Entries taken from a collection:
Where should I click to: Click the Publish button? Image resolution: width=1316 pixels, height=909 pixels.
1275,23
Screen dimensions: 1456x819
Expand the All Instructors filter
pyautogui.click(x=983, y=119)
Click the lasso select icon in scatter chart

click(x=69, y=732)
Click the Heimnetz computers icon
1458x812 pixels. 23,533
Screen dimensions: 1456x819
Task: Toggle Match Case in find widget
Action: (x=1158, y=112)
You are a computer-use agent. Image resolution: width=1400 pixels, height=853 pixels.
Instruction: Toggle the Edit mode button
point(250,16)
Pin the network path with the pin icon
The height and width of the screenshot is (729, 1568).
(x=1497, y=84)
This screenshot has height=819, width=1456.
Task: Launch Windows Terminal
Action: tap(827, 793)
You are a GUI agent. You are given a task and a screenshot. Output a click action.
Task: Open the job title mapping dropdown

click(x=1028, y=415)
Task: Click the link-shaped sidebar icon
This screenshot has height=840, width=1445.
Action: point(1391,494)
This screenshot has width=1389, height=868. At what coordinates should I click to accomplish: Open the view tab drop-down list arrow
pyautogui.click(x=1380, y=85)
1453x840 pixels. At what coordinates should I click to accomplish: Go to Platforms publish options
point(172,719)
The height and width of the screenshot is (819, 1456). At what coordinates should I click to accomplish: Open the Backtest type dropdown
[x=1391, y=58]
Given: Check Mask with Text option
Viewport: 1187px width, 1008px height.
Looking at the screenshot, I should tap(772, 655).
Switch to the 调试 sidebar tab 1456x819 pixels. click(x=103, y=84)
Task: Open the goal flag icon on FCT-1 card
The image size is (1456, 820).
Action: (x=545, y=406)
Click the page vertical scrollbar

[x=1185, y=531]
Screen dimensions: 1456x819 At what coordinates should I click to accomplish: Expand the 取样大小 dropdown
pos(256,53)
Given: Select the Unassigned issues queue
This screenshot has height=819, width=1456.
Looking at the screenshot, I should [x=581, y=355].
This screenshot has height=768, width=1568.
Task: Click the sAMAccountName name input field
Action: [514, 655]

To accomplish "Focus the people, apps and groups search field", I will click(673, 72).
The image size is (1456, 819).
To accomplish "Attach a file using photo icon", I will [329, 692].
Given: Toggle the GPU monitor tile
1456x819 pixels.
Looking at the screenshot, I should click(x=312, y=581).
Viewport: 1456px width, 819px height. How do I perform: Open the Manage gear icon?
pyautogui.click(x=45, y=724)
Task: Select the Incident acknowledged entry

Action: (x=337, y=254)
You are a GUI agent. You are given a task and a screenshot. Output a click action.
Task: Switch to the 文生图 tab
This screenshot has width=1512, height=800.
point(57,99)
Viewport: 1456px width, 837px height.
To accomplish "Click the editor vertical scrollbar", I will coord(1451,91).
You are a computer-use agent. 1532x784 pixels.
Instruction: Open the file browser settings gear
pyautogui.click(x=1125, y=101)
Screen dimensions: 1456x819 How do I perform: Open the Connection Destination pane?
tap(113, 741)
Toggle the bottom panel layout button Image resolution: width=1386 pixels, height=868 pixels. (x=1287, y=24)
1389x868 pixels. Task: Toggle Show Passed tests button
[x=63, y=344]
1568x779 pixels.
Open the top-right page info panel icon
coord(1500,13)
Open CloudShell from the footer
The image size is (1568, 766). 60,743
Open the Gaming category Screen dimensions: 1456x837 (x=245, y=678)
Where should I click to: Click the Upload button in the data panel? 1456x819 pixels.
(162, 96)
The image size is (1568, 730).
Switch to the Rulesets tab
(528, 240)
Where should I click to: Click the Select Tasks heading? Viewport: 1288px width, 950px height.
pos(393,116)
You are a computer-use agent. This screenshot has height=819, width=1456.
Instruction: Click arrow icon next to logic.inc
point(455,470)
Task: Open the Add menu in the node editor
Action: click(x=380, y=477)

● GOAL OF THE EXERCISE
Once you have read the records, output each one exactly as written.

● RESULT
Where should I click to: Click the Publish button? Image resolution: width=1316 pixels, height=909 pixels.
1275,23
Screen dimensions: 1456x819
Expand the All Instructors filter
pyautogui.click(x=983, y=119)
Click the lasso select icon in scatter chart

click(x=69, y=732)
Click the Heimnetz computers icon
1458x812 pixels. 23,533
Screen dimensions: 1456x819
Task: Toggle Match Case in find widget
Action: (x=1158, y=112)
You are a computer-use agent. Image resolution: width=1400 pixels, height=853 pixels.
Instruction: Toggle the Edit mode button
point(250,16)
Pin the network path with the pin icon
The height and width of the screenshot is (729, 1568).
(x=1497, y=84)
This screenshot has height=819, width=1456.
Task: Launch Windows Terminal
Action: tap(827, 793)
You are a GUI agent. You are given a task and a screenshot. Output a click action.
Task: Open the job title mapping dropdown

click(x=1028, y=415)
Task: Click the link-shaped sidebar icon
This screenshot has height=840, width=1445.
Action: point(1391,494)
This screenshot has width=1389, height=868. At what coordinates should I click to accomplish: Open the view tab drop-down list arrow
pyautogui.click(x=1380, y=85)
1453x840 pixels. At what coordinates should I click to accomplish: Go to Platforms publish options
point(172,719)
The height and width of the screenshot is (819, 1456). At what coordinates should I click to accomplish: Open the Backtest type dropdown
[x=1391, y=58]
Given: Check Mask with Text option
Viewport: 1187px width, 1008px height.
Looking at the screenshot, I should tap(772, 655).
Switch to the 调试 sidebar tab 1456x819 pixels. click(x=103, y=84)
Task: Open the goal flag icon on FCT-1 card
The image size is (1456, 820).
Action: (x=545, y=406)
Click the page vertical scrollbar

[x=1185, y=531]
Screen dimensions: 1456x819 At what coordinates should I click to accomplish: Expand the 取样大小 dropdown
pos(256,53)
Given: Select the Unassigned issues queue
This screenshot has height=819, width=1456.
Looking at the screenshot, I should [x=581, y=355].
This screenshot has height=768, width=1568.
Task: Click the sAMAccountName name input field
Action: [514, 655]

To accomplish "Focus the people, apps and groups search field", I will click(673, 72).
The image size is (1456, 819).
To accomplish "Attach a file using photo icon", I will [329, 692].
Given: Toggle the GPU monitor tile
1456x819 pixels.
Looking at the screenshot, I should click(x=312, y=581).
Viewport: 1456px width, 819px height. How do I perform: Open the Manage gear icon?
pyautogui.click(x=45, y=724)
Task: Select the Incident acknowledged entry

Action: (x=337, y=254)
You are a GUI agent. You are given a task and a screenshot. Output a click action.
Task: Switch to the 文生图 tab
This screenshot has width=1512, height=800.
point(57,99)
Viewport: 1456px width, 837px height.
To accomplish "Click the editor vertical scrollbar", I will coord(1451,91).
You are a computer-use agent. 1532x784 pixels.
Instruction: Open the file browser settings gear
pyautogui.click(x=1125, y=101)
Screen dimensions: 1456x819 How do I perform: Open the Connection Destination pane?
tap(113, 741)
Toggle the bottom panel layout button Image resolution: width=1386 pixels, height=868 pixels. (x=1287, y=24)
1389x868 pixels. Task: Toggle Show Passed tests button
[x=63, y=344]
1568x779 pixels.
Open the top-right page info panel icon
coord(1500,13)
Open CloudShell from the footer
The image size is (1568, 766). 60,743
Open the Gaming category Screen dimensions: 1456x837 (x=245, y=678)
Where should I click to: Click the Upload button in the data panel? 1456x819 pixels.
(162, 96)
The image size is (1568, 730).
Switch to the Rulesets tab
(528, 240)
Where should I click to: Click the Select Tasks heading? Viewport: 1288px width, 950px height.
pos(393,116)
You are a computer-use agent. This screenshot has height=819, width=1456.
Instruction: Click arrow icon next to logic.inc
point(455,470)
Task: Open the Add menu in the node editor
Action: click(x=380, y=477)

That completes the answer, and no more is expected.